About this task - Would you print the lines below exactly, beginning at the line that has "Image resolution: width=747" and stopping after the line that has "This screenshot has width=750, height=548."? Only those lines, and no pictures.
==== Recorded data ====
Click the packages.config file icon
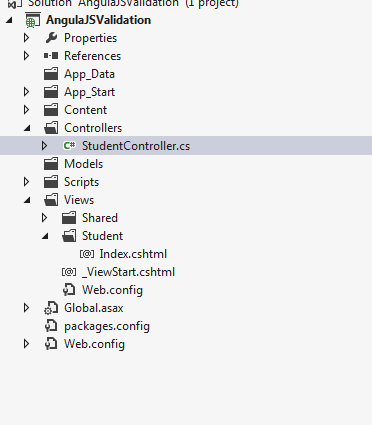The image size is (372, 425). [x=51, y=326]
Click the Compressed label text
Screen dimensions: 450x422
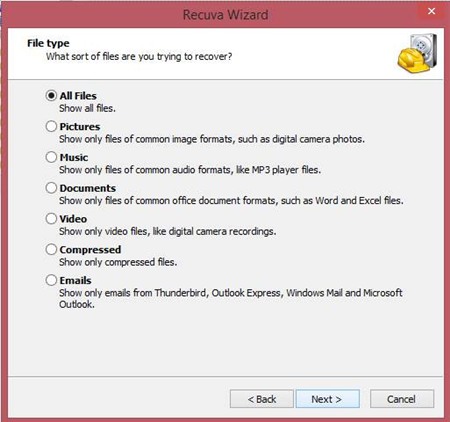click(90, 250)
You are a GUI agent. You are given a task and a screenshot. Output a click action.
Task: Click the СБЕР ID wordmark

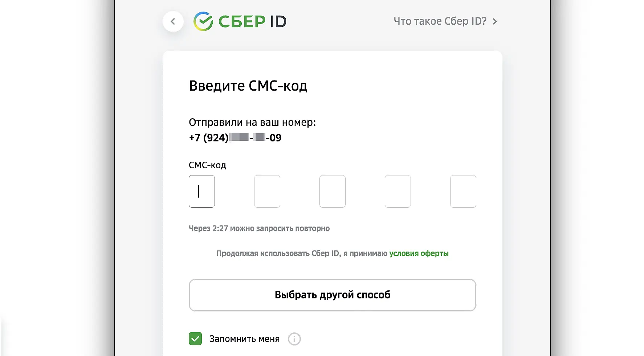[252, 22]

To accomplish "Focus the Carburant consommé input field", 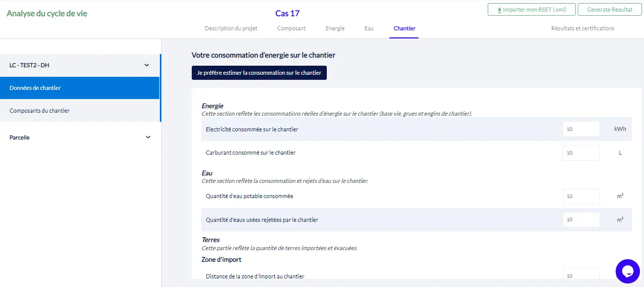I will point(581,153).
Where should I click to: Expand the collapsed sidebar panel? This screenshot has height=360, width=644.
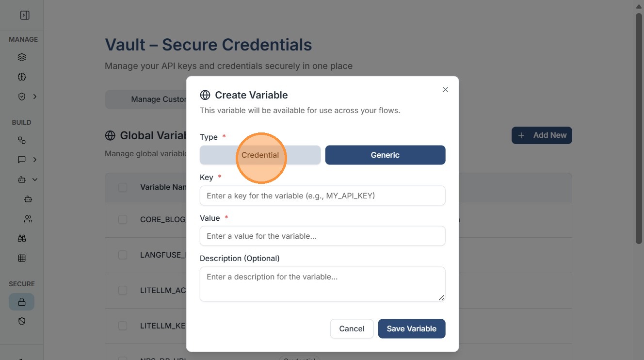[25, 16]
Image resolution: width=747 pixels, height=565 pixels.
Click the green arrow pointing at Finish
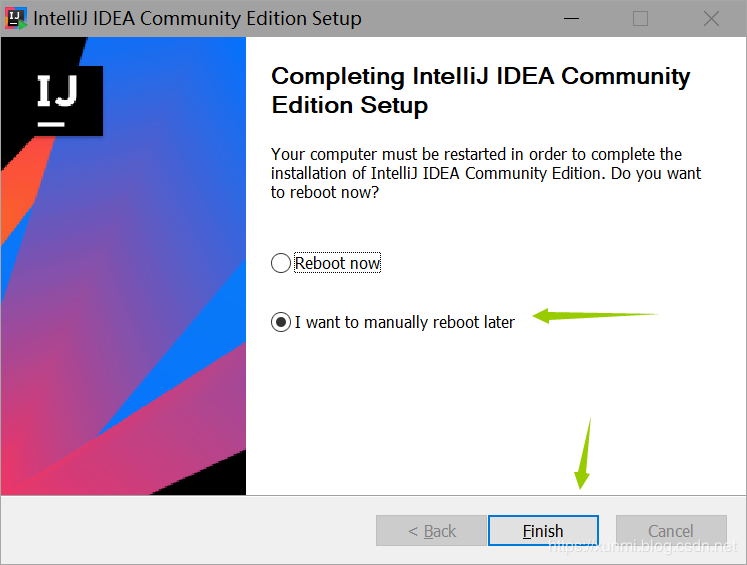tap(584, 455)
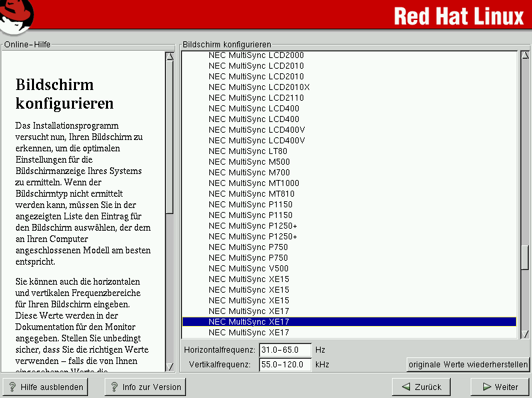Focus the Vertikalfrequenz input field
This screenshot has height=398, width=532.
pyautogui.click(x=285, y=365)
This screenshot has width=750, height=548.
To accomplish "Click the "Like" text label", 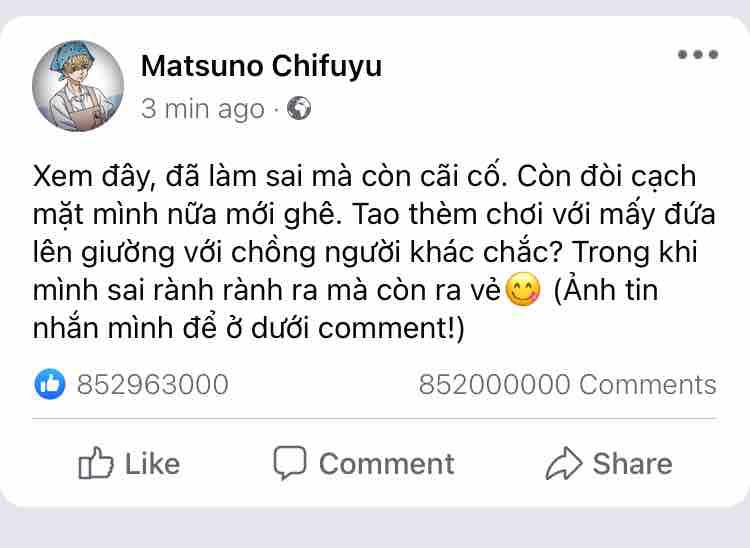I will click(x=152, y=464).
====
Response below -
Image resolution: width=747 pixels, height=565 pixels.
Click the green arrow pointing at Finish
tap(584, 455)
Focus the Vertikalfrequenz input field
This screenshot has height=398, width=532.
pyautogui.click(x=285, y=365)
This screenshot has width=750, height=548.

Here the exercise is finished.